* [GOAL OF THE EXERCISE] Could you please output all of the records exactly?

* [DATASET EXTRACT]
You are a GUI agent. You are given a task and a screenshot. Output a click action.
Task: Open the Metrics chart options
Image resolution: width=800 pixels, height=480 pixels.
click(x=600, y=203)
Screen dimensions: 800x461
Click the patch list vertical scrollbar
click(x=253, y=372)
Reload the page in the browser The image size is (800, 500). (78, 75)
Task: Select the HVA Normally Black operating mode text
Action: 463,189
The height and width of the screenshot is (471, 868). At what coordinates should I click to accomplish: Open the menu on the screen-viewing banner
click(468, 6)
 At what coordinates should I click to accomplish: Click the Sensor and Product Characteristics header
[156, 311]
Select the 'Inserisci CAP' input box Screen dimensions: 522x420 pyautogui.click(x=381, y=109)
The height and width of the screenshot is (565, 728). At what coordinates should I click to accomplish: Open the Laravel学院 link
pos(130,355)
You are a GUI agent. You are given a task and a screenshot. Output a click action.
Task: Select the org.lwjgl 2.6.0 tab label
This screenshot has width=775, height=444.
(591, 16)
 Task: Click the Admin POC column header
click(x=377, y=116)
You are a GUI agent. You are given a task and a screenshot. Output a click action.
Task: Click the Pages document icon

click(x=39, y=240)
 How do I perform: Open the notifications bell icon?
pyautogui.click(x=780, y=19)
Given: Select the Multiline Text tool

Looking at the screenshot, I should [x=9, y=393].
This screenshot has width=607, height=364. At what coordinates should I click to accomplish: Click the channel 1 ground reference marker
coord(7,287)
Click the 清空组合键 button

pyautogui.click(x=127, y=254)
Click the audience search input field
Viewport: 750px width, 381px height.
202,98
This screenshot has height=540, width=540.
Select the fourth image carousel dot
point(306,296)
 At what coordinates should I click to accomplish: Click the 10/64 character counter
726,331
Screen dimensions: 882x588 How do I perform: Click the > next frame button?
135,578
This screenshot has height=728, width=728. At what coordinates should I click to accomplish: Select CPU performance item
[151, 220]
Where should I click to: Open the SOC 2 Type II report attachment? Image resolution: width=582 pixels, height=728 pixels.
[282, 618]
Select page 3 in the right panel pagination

* [THE COMPLETED TASK]
You are a GUI agent. You are given a task and a screenshot. Output a click action.
Task: Open the Metrics chart options
Image resolution: width=800 pixels, height=480 pixels.
click(x=600, y=203)
Screen dimensions: 800x461
Click the patch list vertical scrollbar
click(x=253, y=372)
Reload the page in the browser The image size is (800, 500). (78, 75)
Task: Select the HVA Normally Black operating mode text
Action: 463,189
The height and width of the screenshot is (471, 868). At what coordinates should I click to accomplish: Open the menu on the screen-viewing banner
click(468, 6)
 At what coordinates should I click to accomplish: Click the Sensor and Product Characteristics header
[156, 311]
Select the 'Inserisci CAP' input box Screen dimensions: 522x420 pyautogui.click(x=381, y=109)
The height and width of the screenshot is (565, 728). At what coordinates should I click to accomplish: Open the Laravel学院 link
pos(130,355)
You are a GUI agent. You are given a task and a screenshot. Output a click action.
Task: Select the org.lwjgl 2.6.0 tab label
This screenshot has width=775, height=444.
(591, 16)
 Task: Click the Admin POC column header
click(x=377, y=116)
You are a GUI agent. You are given a task and a screenshot. Output a click action.
Task: Click the Pages document icon

click(x=39, y=240)
 How do I perform: Open the notifications bell icon?
pyautogui.click(x=780, y=19)
Given: Select the Multiline Text tool

Looking at the screenshot, I should [x=9, y=393].
This screenshot has width=607, height=364. At what coordinates should I click to accomplish: Click the channel 1 ground reference marker
coord(7,287)
Click the 清空组合键 button

pyautogui.click(x=127, y=254)
Click the audience search input field
Viewport: 750px width, 381px height.
202,98
This screenshot has height=540, width=540.
Select the fourth image carousel dot
point(306,296)
 At what coordinates should I click to accomplish: Click the 10/64 character counter
726,331
Screen dimensions: 882x588 How do I perform: Click the > next frame button?
135,578
This screenshot has height=728, width=728. At what coordinates should I click to accomplish: Select CPU performance item
[151, 220]
Where should I click to: Open the SOC 2 Type II report attachment? Image resolution: width=582 pixels, height=728 pixels.
[282, 618]
Select page 3 in the right panel pagination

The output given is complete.